One answer can be found by referring to the lone place that Ahmed does reference Judaism. It’s late in the book, on page 448, and he is commenting on Maimonides’ intellectual context, which of course was medieval Islamic Spain. “[I]t seems,” he writes, “that the only consideration that might restrain us from calling Maimonides an Islamic Jewish thinker is our ingrained scruples (if not horror) about qualifying one ‘religious’ category by another—as if to do so is somehow a violation of the necessary integrity of a ‘religious’ category.” But of course Ahmed takes a dim view of the utility of such categories. And so, “if we put aside the category of ‘religion’ and focus on meaning, then ‘Islamic Jewish’ is, straightforwardly and without prejudice, the most meaningful term.”
I have no problem with calling Maimonides an Islamic Jewish thinker. Nor do I have any problem calling Ahmed a Jewish Islamic thinker. When he finally decides on a definition of “Islam,” it has all the shiftiness and muddle that the best Jewish thinkers, from Moses to Mordecai Kaplan, bring to their definitions of Judaism. “I conclusively propose, therefore,” Ahmed writes, “that we conceptualize human and historical Islam as hermeneutical engagement with Pre-Text, Text, and Con-Text of Revelation to Muhammad.”

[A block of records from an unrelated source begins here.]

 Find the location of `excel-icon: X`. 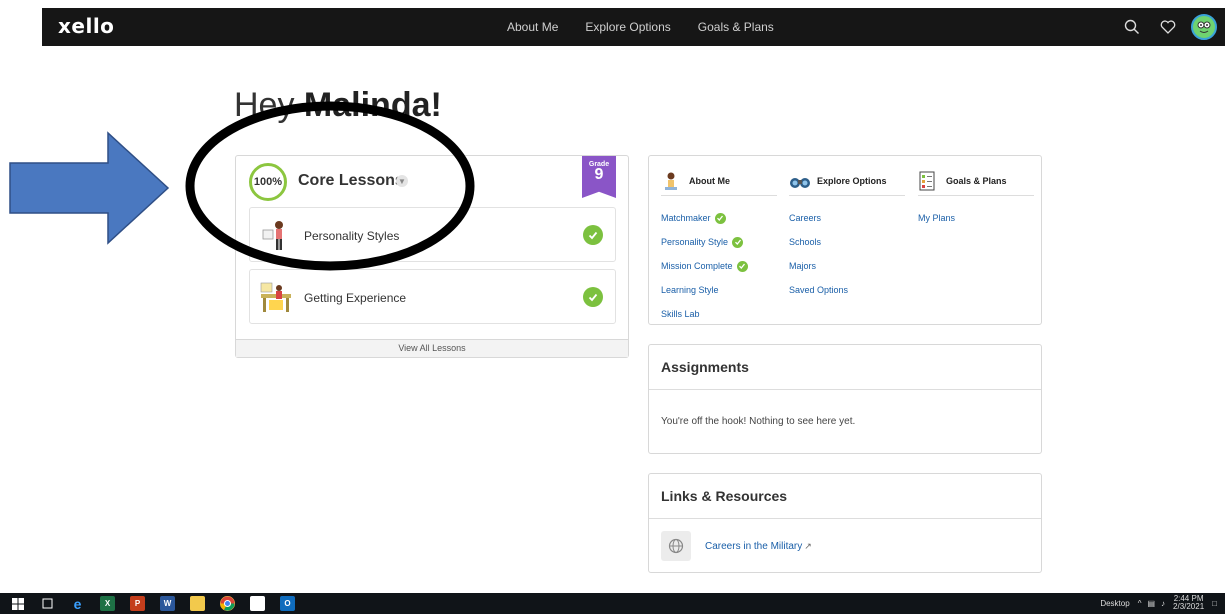

excel-icon: X is located at coordinates (108, 604).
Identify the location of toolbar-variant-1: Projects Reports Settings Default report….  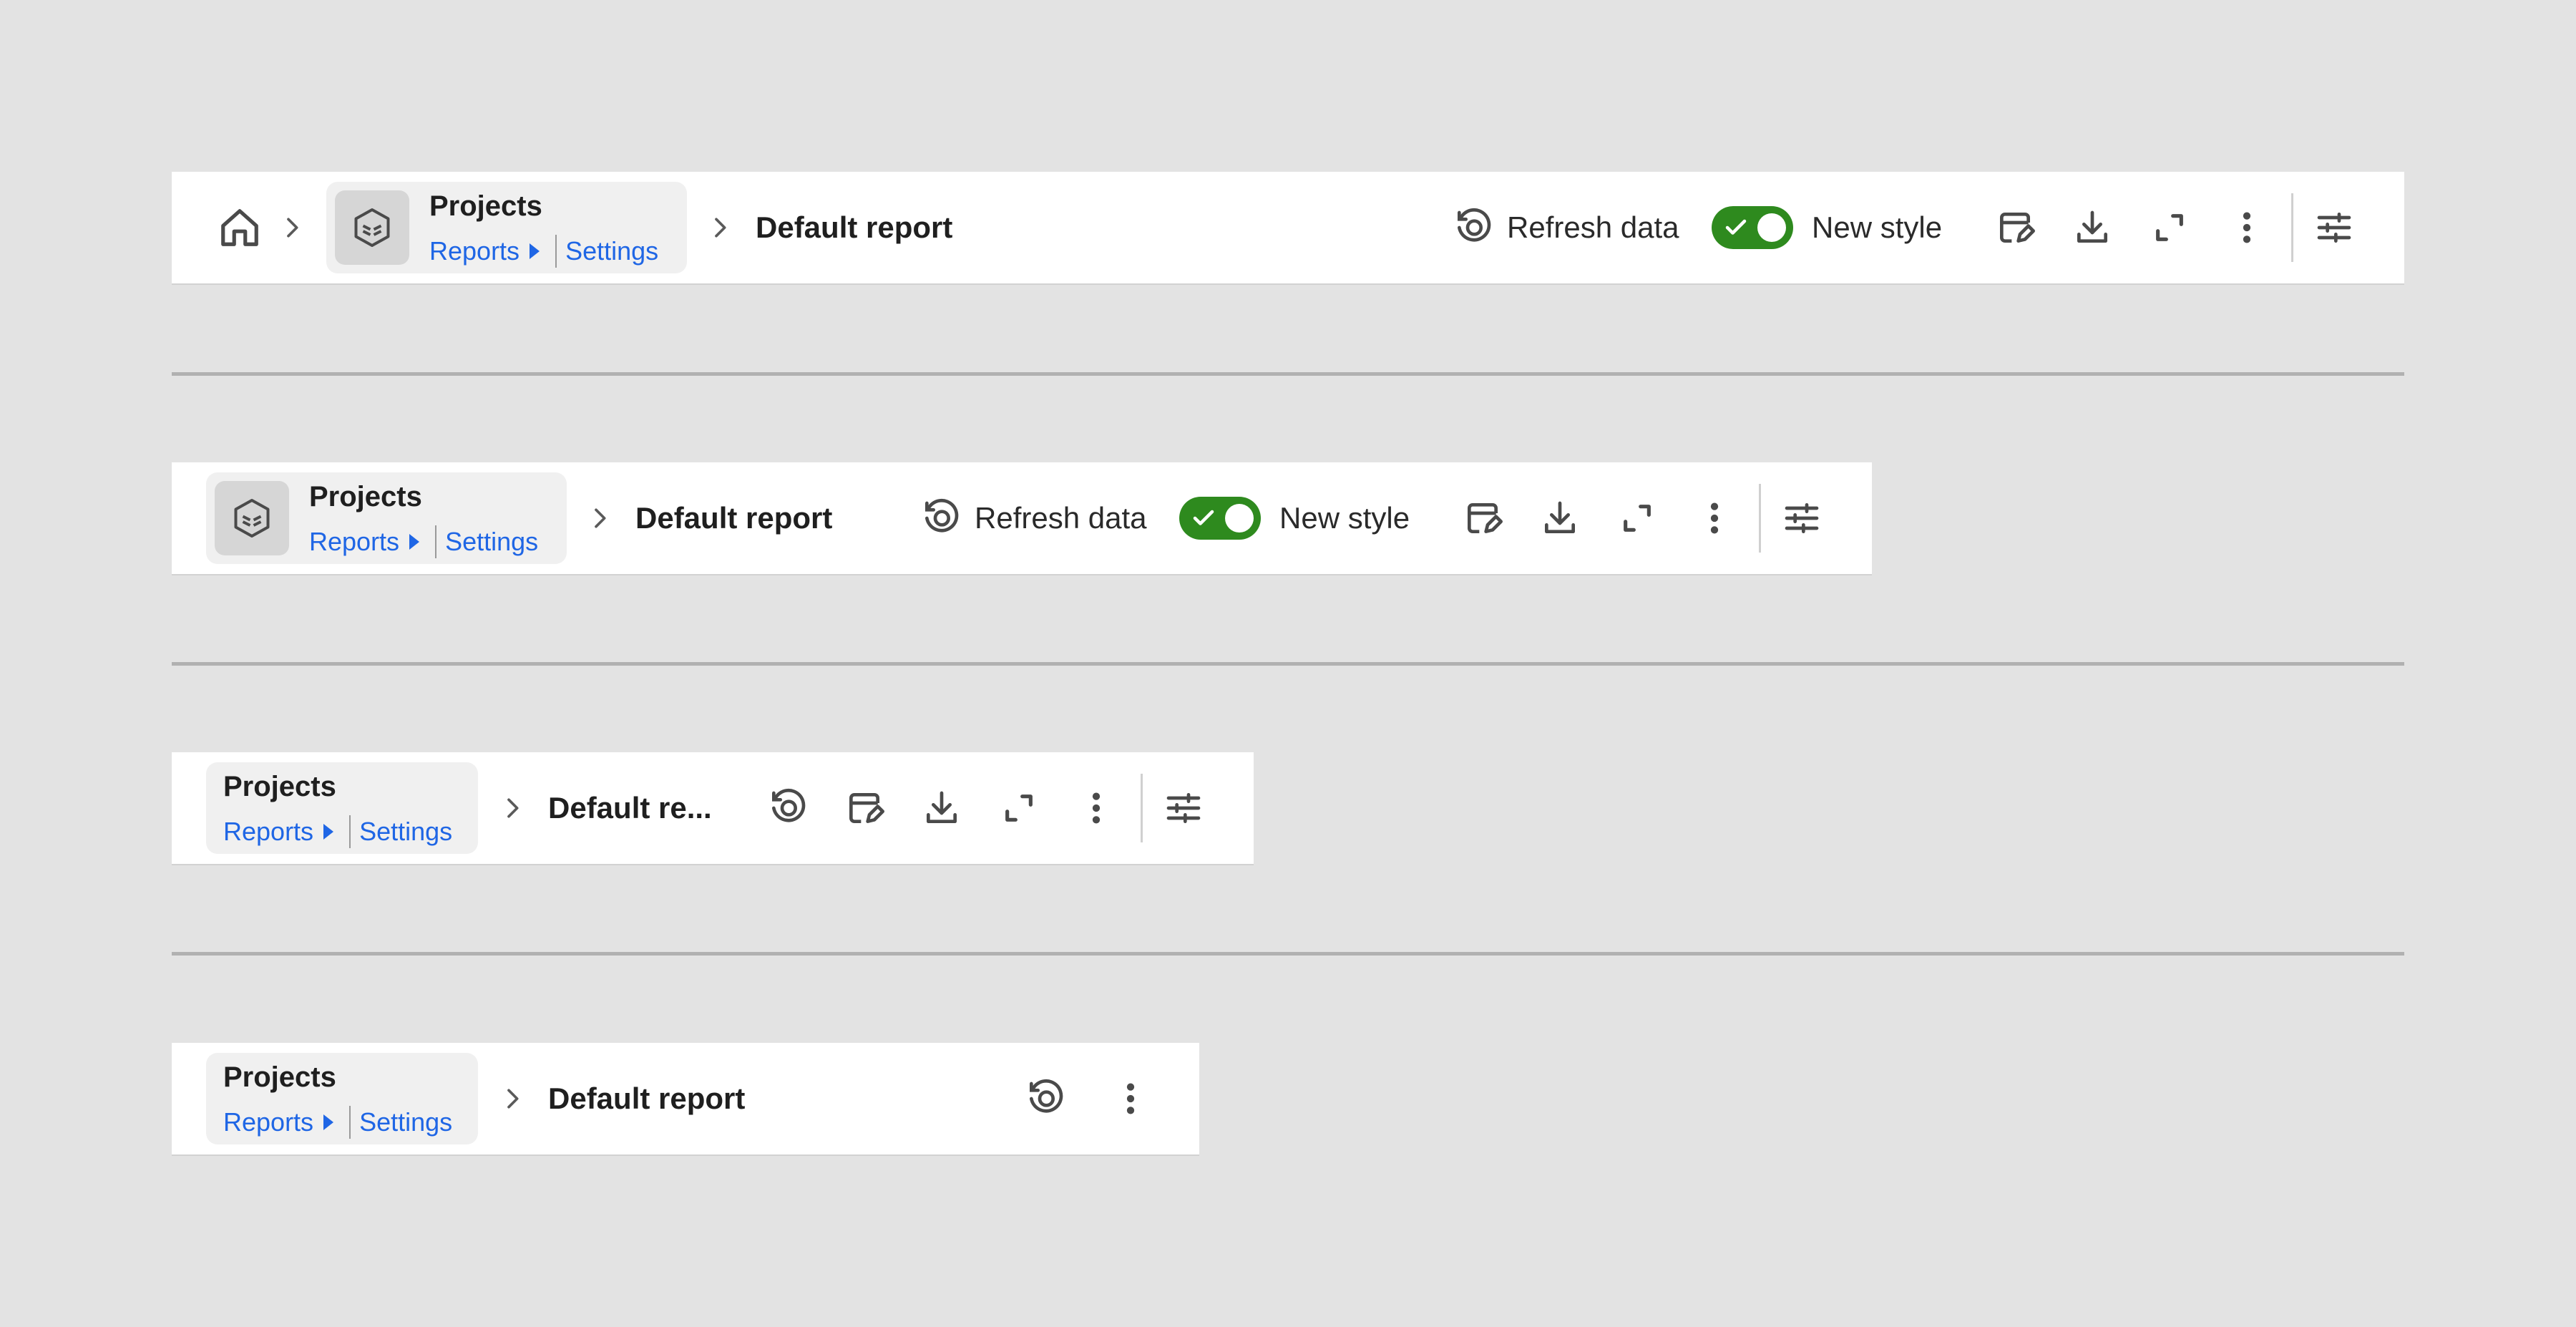
(1288, 228).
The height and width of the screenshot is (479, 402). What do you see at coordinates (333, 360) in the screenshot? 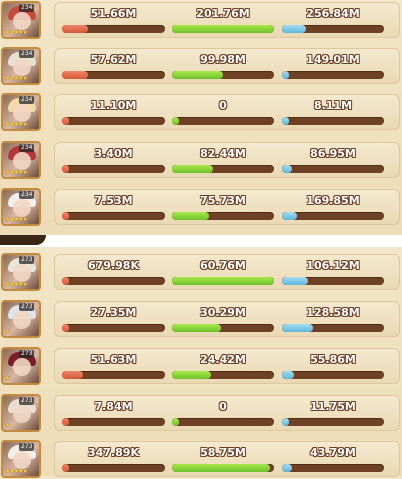
I see `damage-taken-value: 55.86M` at bounding box center [333, 360].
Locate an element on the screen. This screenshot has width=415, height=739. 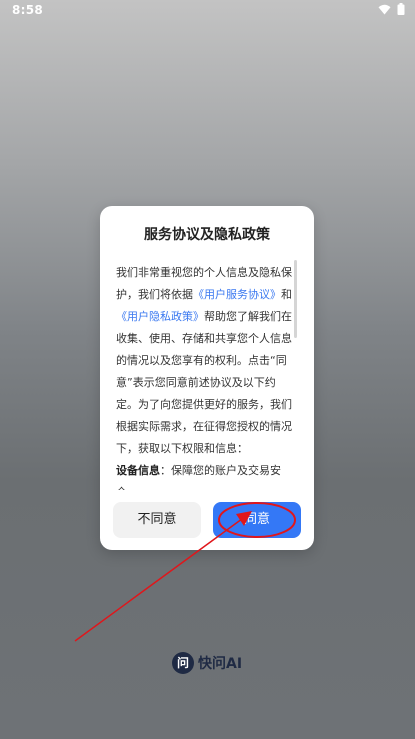
brand-name: 快问AI is located at coordinates (220, 664).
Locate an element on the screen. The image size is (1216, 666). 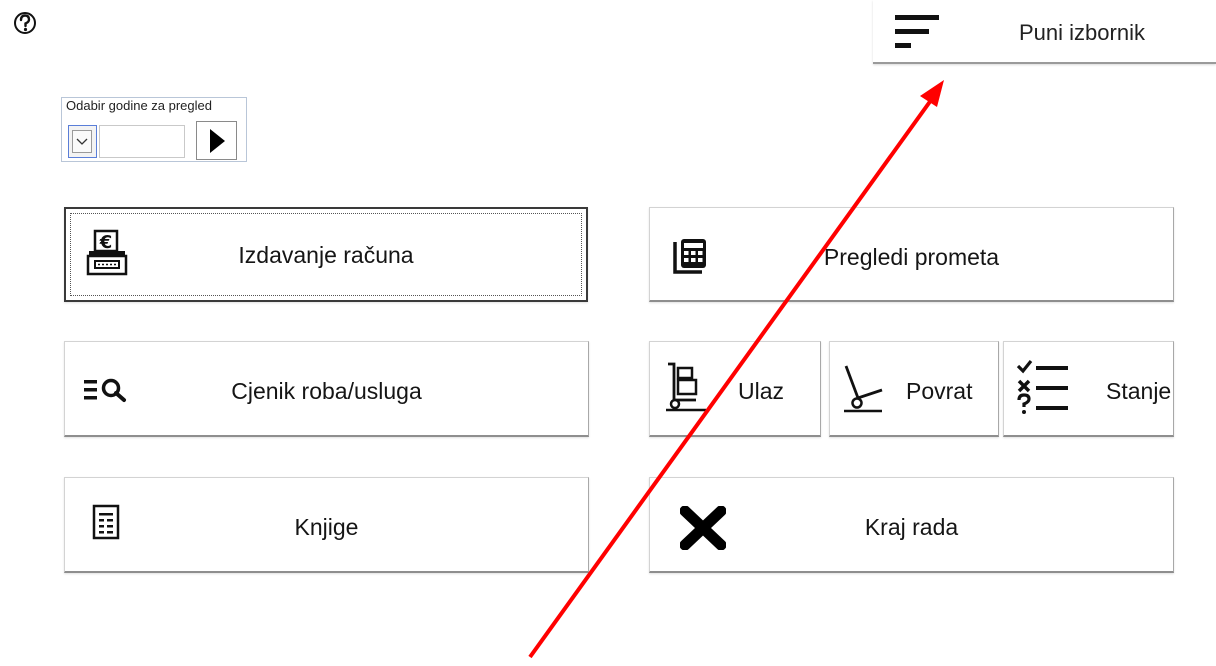
year-go-button is located at coordinates (216, 140).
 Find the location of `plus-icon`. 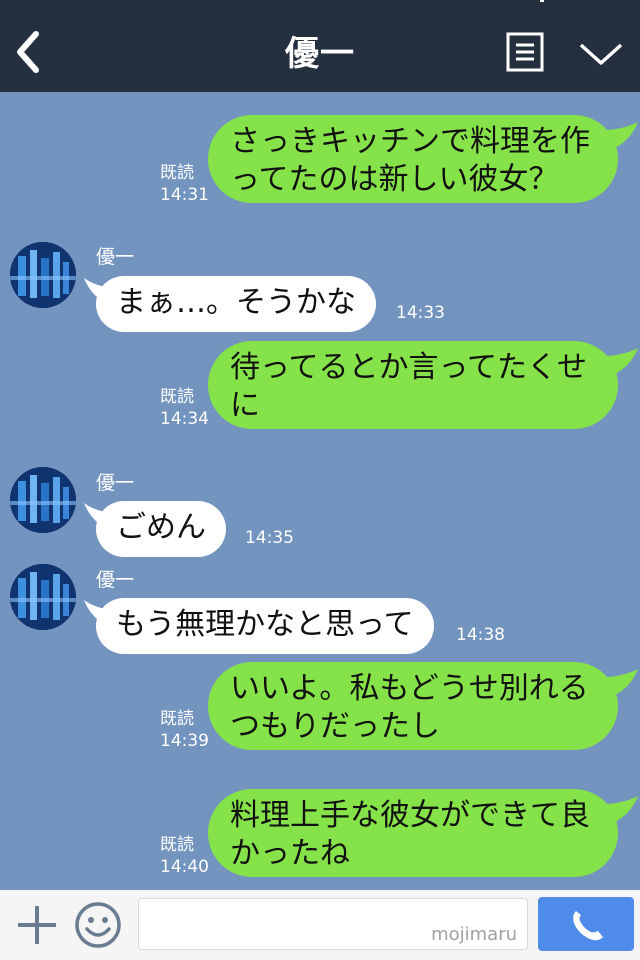

plus-icon is located at coordinates (37, 925).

Here, of course, we get to the crucial reason that Ahmed, so attuned to the historical development of Islam, evades the Jewish question entirely. His is a normative and prescriptive project. He despairs that “Muslims have, in making their modernity, moved decisively away from conceiving of and living normative Islam in hermeneutical engagement with Pre-Text, Text, and Con-Text of Revelation, and have, instead, begun conceiving of and living normative Islam primarily as hermeneutical engagement with the Text of Revelation.” And he hopes that by decentering Text, and putting it on coequal footing with what comes before the Quran and the contexts in which people read the Quran forever afterward, Muslims will think more liberally and capaciously about problems from women’s rights to slavery to political freedom.
For right now, as he admits with a strong whiff of euphemism, “it would appear that the public sphere in modern societies of Muslims has, on the whole, emerged as an intimidating and censorious space where speech-acts that contradict or challenge monovalent prescriptive norms are more likely to be persecuted by the public or prosecuted by the state for blasphemy than to be received with equanimity and explorative interest.”
That would appear to be—how do you say?—true. Islam has become very text-centered. That has been bad for people’s freedoms, above all for the freedoms of the quarter of the earth’s people who identify as Muslims. To solve this problem, Muslims will have to look to their own past, and be more like that. For contemporary models, Ahmed might have pointed out, they could look to how other religions have adopted to modernity and be more like them. Ahmed knew as much, but he didn’t want to say so, because he wanted a wide audience within the Muslim world. Good for him, I say. With this bit of coyness, this brilliant book loses none of its usefulness to scholars, or curious amateurs of other faiths, like me, and perhaps it has a world to win.